By Syl Cheney-Coker.
(for Yulisa Amadu Maddy)
Amadu I live alone inside four walls of books
some I have read others will grow cobwebs
or maybe like some old friends and lovers
will fade away with their undisclosed logic
the world that I have seen: New York
where I suffered the suicidal brother
and London where I discovered Hinostroza
Delgado, Ortega, Heraud and other
Andean poets with a rage very much like ours!
remember Amadu how terrible I said it was
that you were in exile and working
in the Telephone Office in touch with all
the languages of the world but with no world
to call your own; how sad you looked that winter
drinking your life and reading poetry with me
in the damp chilly English coffee shops
remember I said how furious I was
that Vallejo had starved to death in Paris
that Rabearivelo had killed himself
suffocated by an imaginary France
and I introduced Neruda and Guillen to you
and how in desperation we sought solace in the house
of John La Rose, that courageous Trinidadian poet
Amadu I am writing to you from the dungeon of my heart
the night brings me my grief and I am passive
waiting for someone to come, a woman
a friend, someone to sooth my dying heart!
now the memory of our lives brings a knife to my poems
our deaths which so burdened the beautiful Martiniquan
you said made you happy, she made you so happy, you a
tormented playwright
sadness returns, the apparitions of my brothers
and my mother grows old thinking about them
and also seeing so much sadness in me her living and dying son
my mother who wishes me happy, who wants me to relive
the son
she lost to poetry like a husband a wife to a trusted friend
but already the walls are closing around me
the rain has stopped and once again I am alone
waiting for them, the politicians of our country to come for me
to silence my right to shouting poetry loud in the parks
but who can shut up the rage the melodrama of being
Sierra Leone
the farce of seeing their pictures daily in the papers
the knowledge of how though blindfolded and muzzled
something is growing, bloating, voluptuous and not despairing
I say to you for now, I embrace you brother.
Photo: Syl Cheyney-Coker.
Long characterized as one of the more exciting and strident voices amongst the younger African poets, ... Syl Cheney Coker has amassed a body of works that reflect a growing maturity of vision without losing any of its passion or righteous vigor.
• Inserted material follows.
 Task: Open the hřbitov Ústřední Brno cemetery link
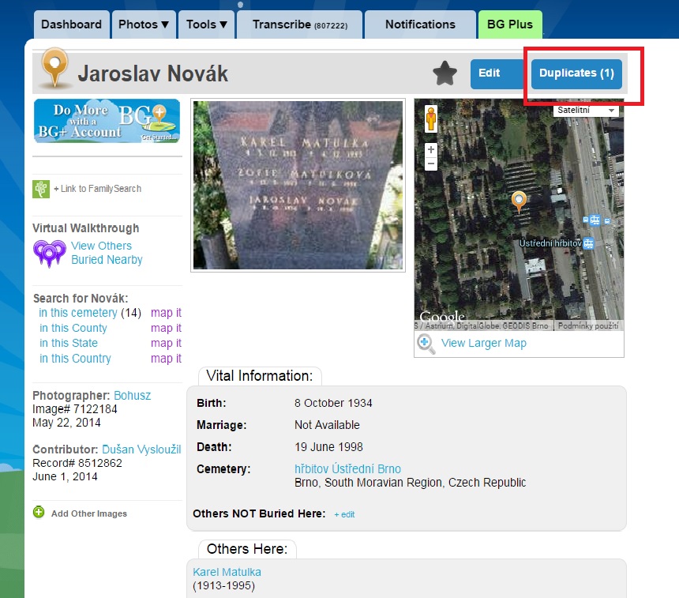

Born in 1945 to Christian Creole parents in Freetown, Sierra Leone, Cheney Coker was a recipient of the Writer-in-Exile, Lion Feuchtwanger Fellowship. Every year the Villa Aurora awards, in cooperation with PEN Center USA West, a fellowship for up to twelve months to a writer who is under persecution or forced to live in exile. In the words of Cheney Coker, "It takes a good deal of sang-froid to be a writer - a writer who is engaged - anywhere these days. Gone are the days when we could take for granted the nostrum that there exists a climate of tolerance for the dissident or maverick to write in freedom."
Cheney Coker has taught at universities in Africa, Asia and the United States. His poems, fiction and essays have been translated into ten languages. He is the recipient of numerous awards, including the Commonwealth Writers Prize for African Literature in 1991 and 1996. His published works include "The Blood in the Desert’s Eyes" (1990), "The Last Harmattan of Alusine Dunbar" (1990), "The Graveyard Also Has Teeth" (1980) and "Concerto for an Exile" (1973).